O relatório Focus do Banco Central, divulgado nesta segunda (13), elevou a projeção do IPCA para 2026 em 0,35 ponto percentual, para 4,71%. É a quinta revisão consecutiva para cima desde o início do ano e coloca a inflação esperada acima do teto da meta, num sinal claro de pressão sobre o quadro de ancoragem das expectativas.
O mercado justificou parte do ajuste pelo aumento das incertezas externas, em especial as tensões entre EUA e Irã mencionadas na pesquisa. A própria elaboração do Focus foi fechada na sexta (10), antes do recrudescimento das negociações e de declarações americanas no fim de semana, o que deixa margem para novas revisões caso o cenário internacional piore.
No mesmo boletim, as projeções para o câmbio foram revistas para baixo — R$ 5,37 ao fim do ano e pequenas quedas em 2027 e 2028 — enquanto PIB e Selic para 2026 ficaram estáveis em 1,85% e 12,50%, respectivamente. O contraste entre inflação em alta e Selic inalterada revela que o mercado ainda aposta em manutenção da política monetária, mas reduz a margem de manobra para o governo se houver pressão por respostas fiscais.
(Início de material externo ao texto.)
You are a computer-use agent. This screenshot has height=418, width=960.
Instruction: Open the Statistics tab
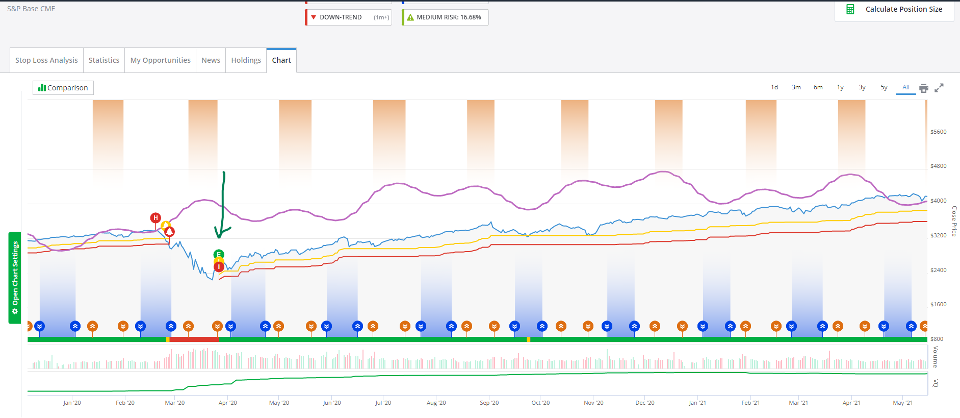104,60
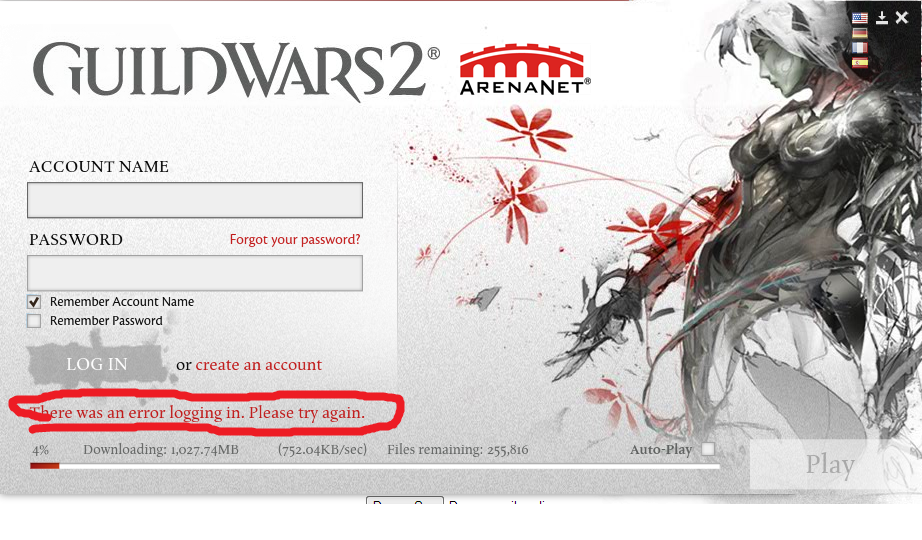Follow the create an account link
Viewport: 922px width, 540px height.
tap(259, 365)
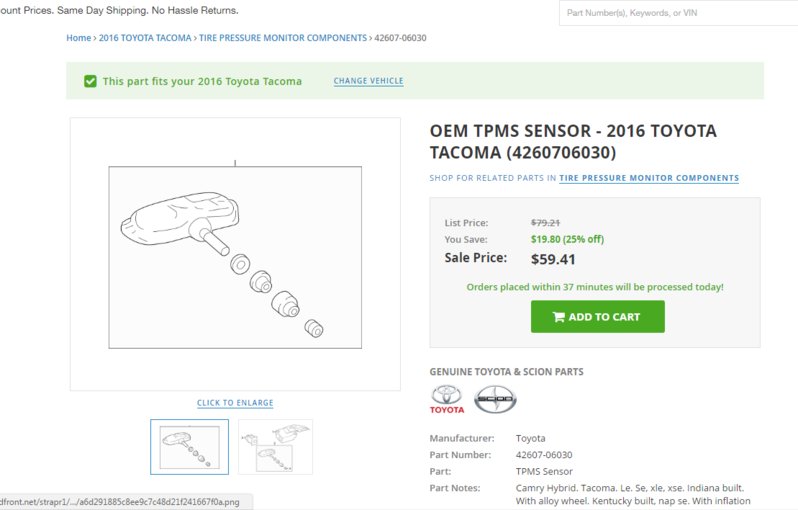Click the Scion logo icon
This screenshot has height=510, width=798.
point(495,399)
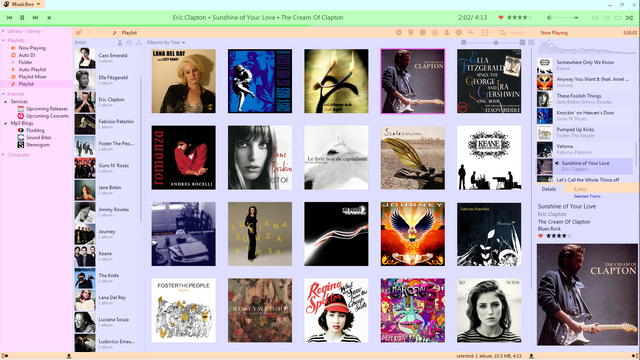Collapse the Playlists tree section
The image size is (640, 360).
(3, 40)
O Focus é um retrato do momento, não uma previsão definitiva. Ainda assim, a sequência de aumentos e a ultrapassagem do teto da meta complicam a narrativa oficial e acendem alerta para custos políticos e econômicos maiores: desde necessidade de medidas para conter preços até risco de erosão de confiança se as expectativas não voltarem a se ancorar. A próxima rodada de dados e o desdobrar do conflito internacional serão determinantes.